Available data —
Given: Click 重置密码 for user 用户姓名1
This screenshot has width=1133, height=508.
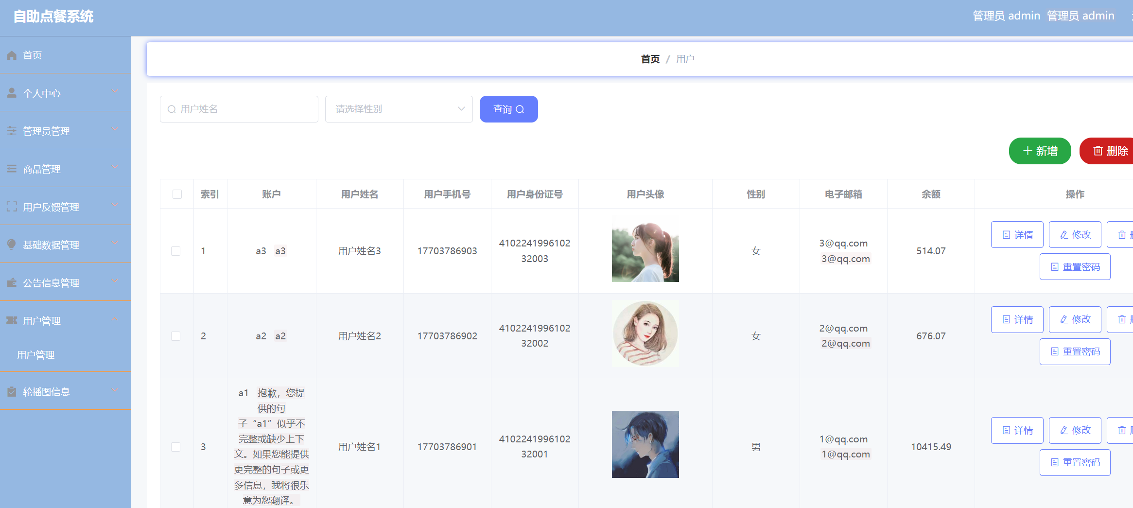Looking at the screenshot, I should coord(1075,462).
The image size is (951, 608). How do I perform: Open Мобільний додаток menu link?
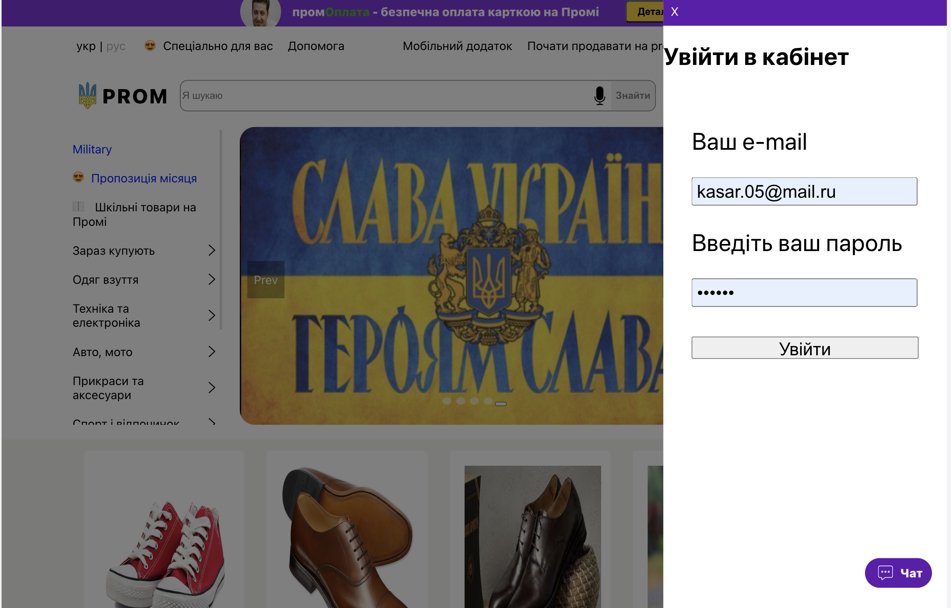457,46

Required work —
Print verbatim every line above, apart from the pictures.

Answer box —
Given: Click 重置密码 for user 用户姓名1
This screenshot has width=1133, height=508.
Looking at the screenshot, I should coord(1075,462).
The image size is (951, 608). How do I perform: Open Мобільний додаток menu link?
457,46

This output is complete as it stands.